Never too old to start a new life
Sue Bartoszewski never saw this coming.
She grew up in a time when high school athletics were practically nonexistent for girls. She was married at 19, started raising children shortly thereafter, then later earned her degree and became a nurse.
So Bartoszewski, with no sports background and pulled in so many directions by her life, became sedentary. Eventually she gained weight and became borderline diabetic.
So no, she did not see any future competing in athletics.
Not until 2007, when she went to watch her son David compete in an ironman triathlon. Bartoszewski was coming off major surgery, 80 pounds overweight and 55 years old when she experienced an epiphany: She would become a triathlete.
“That atmosphere [at triathlons] is just electric,” said Bartoszewski, a nurse manager at Centegra Hospital-McHenry. “I watched all of them going for 16 to 17 hours. I stood right there and said, ‘I’m going to do this.’ ”

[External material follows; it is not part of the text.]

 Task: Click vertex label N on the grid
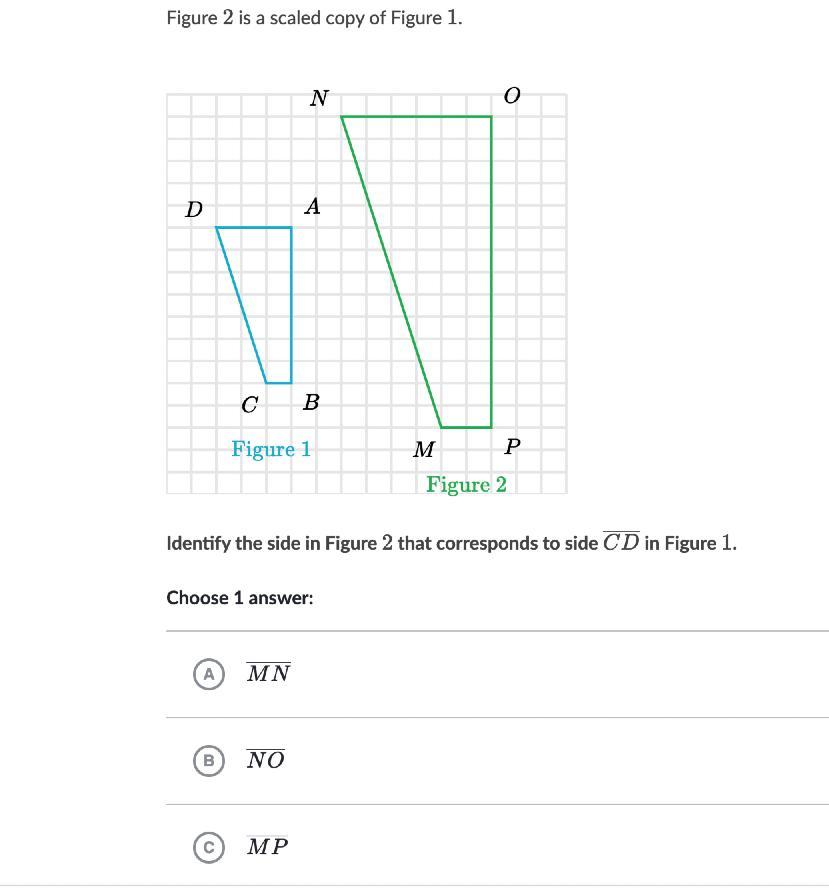click(319, 98)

And in September, the 60-year-old Woodstock resident competed in the Ironman Wisconsin triathlon, her first ironman competition, and won her age group to qualify for the 2013 Ironman World Championship in Hawaii.
“It’s amazing,” David Bartoszewski said. “She’s an inspiration to everyone I talk to. I couldn’t be more proud of her. It’s really cool.”
David served as Sue’s coach, although he doesn’t want much of the credit. It was a long, slow process that started with walking for 1 minute on the treadmill. By 2008, Sue ran her first 5-kilometer race. By 2009, she competed in her first triathlon, one at sprint distances of half-mile swim, 14-mile bicycle ride and 5K run. The next year, she doubled that.
Then came a half-marathon, then a marathon in 2011 and a couple of half-ironmans. Bartoszewski, who is 5-foot-5, dropped her weight from 210 pounds to 150. She is so much healthier that she no longer requires medicine to control high blood pressure.
“She called and was so excited when she ran a minute on the treadmill,” said David, 32, whose sister Cheryl, 38, also competes in triathlons. “Within a little bit she did a 5K and kept building up. I gave her some basic plans when she did the shorter stuff. After a while I had her get some professional coaching from a coach I knew. It’s a complete transformation for her athletically and from a lifestyle standpoint.”
Sue and her husband, Ray, were in Kona, Hawaii, last month to watch David compete in the Ironman World Championship, although they will not return next year. Sue is turning down her berth in the race, but she is not slowing down.
“I’ll continue doing triathlons – I want to get stronger and faster,” Bartoszewski said. “I hope to do the Chicago Marathon next year and work toward qualifying for Boston.”
Bartoszewski already looks forward to four years from now when she will retire and have more time to train.
“I feel so much better,” Bartoszewski said. “At one of my first sprint-length triathlons, there was a woman 80 years old who finished. I said, ‘God willing, I’m going to be doing that too.’ I totally enjoy it.”